Capturas... has been exposed in different formats: as audiovisual installation, sound art installation, tape electroacoustic music piece (at speaker concerts) and also as live performance music. Those events were:
- La Semana del Sonido, at Centro Cultural Roberto Fontanarrosa, Rosario, Santa Fé, Argentina (May, 2014), tape music for 12 speakers 3D surround system.
- Sintesis Espacial de Sonido concert, at CMMAS (Centro Mexicano para la Música y las Artes Sonoras), Morelia, México (August, 2014), tape music for 8 speakers surround system.
- MUSLAB's Jardín Sonoro, Espacio Sonoro UAM-X (Universidad Autónoma Metropolitana, DF, Mexico) (October, 2014), tape music.
- Album release show at C'est La Vié, La Plata, Argentina (November, 2014), realtime audiovisual installation with 4 speakers surround system.
- Retratos de Ideas outdoors event at National University of Quilmes, Buenos Aires, Argentina (December, 2014), realtime sound art installation with 4 speakers surround system.

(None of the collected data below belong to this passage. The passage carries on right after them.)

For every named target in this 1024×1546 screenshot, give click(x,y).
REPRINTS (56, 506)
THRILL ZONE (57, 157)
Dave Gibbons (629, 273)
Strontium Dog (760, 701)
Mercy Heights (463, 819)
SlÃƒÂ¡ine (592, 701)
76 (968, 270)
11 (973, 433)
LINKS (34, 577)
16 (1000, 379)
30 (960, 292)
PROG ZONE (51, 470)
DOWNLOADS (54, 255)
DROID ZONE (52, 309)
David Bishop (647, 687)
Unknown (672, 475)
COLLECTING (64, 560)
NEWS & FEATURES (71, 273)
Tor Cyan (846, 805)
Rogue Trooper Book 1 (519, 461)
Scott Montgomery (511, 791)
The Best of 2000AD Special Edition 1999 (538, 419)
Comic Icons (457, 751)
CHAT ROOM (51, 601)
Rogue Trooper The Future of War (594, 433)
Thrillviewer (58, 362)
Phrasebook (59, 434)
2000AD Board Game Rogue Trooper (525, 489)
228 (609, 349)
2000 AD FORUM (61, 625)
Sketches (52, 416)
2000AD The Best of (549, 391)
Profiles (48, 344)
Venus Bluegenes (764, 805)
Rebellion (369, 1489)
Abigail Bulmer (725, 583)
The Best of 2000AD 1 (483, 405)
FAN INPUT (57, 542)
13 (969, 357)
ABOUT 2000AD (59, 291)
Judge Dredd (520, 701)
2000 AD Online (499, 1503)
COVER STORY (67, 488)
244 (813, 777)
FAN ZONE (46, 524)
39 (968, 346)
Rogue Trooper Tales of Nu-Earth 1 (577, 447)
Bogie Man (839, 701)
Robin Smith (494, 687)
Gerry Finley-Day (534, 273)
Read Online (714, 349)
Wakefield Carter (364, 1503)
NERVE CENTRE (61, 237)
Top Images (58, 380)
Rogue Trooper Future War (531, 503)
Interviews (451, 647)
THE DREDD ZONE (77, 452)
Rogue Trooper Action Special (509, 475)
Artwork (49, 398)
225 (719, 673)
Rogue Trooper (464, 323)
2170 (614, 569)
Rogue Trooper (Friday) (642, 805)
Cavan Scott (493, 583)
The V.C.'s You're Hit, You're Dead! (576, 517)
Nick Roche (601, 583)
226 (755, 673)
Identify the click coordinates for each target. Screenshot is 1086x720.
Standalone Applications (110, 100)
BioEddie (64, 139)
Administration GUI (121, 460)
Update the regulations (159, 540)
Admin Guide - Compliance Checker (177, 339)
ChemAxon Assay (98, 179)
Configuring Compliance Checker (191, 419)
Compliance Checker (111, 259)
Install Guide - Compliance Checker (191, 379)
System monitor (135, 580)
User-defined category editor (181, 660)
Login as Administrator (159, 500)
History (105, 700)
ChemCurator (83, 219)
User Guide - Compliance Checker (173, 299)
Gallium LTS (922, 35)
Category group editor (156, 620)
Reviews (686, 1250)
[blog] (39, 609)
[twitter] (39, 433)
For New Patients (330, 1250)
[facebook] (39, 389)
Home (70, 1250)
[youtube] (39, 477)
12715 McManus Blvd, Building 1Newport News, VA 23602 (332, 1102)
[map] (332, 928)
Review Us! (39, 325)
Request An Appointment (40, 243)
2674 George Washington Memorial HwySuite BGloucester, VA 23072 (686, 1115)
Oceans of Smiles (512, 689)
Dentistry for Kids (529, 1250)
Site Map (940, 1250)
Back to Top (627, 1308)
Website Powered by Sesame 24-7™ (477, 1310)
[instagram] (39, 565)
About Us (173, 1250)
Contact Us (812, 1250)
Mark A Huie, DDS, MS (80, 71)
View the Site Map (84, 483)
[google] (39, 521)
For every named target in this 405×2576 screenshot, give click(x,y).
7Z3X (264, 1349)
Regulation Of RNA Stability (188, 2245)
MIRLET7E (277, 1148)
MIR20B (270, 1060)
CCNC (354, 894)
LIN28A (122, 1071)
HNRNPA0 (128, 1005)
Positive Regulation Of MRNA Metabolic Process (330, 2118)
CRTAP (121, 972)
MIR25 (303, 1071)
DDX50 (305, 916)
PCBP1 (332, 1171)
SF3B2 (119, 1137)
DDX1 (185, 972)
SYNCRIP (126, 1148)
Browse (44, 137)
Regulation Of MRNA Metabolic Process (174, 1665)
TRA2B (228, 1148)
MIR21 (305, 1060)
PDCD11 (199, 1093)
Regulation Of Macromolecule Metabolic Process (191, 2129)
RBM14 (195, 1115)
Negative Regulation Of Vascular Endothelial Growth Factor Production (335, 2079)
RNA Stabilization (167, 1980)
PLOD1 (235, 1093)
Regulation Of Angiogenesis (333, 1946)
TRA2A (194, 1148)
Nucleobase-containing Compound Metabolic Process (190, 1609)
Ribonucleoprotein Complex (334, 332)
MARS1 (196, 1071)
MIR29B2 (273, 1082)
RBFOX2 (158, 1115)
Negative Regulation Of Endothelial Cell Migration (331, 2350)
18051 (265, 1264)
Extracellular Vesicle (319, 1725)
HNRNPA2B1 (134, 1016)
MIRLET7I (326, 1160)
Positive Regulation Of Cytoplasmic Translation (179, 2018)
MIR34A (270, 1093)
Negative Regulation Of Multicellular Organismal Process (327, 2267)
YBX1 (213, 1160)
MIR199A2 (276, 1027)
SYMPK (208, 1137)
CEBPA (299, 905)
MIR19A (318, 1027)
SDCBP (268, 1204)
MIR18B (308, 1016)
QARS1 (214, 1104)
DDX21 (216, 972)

- ICMC, International Computer Music Conference 41 edition concert at North Texas University, Denton, Texas, USA (October, 2015), tape music.
- EMU Fest, International Electroacoustic Music Festival at Santa Cecilia, Rome, Italy (October, 2015), tape music for more than 20 speaker 3D surround system.
- Lenguajes Sonoros concert series at MAR (Museo de Arte Contemporáneo de Mar del Plata), Buenos Aires, Argentina, (November, 2015), live performance audiovisual concert.
- in Deference (Claire Walmsley and Jayne Simpson exhibition) opening night, at Abindgon Studios, Blackpool, UK (January, 2016), tape music.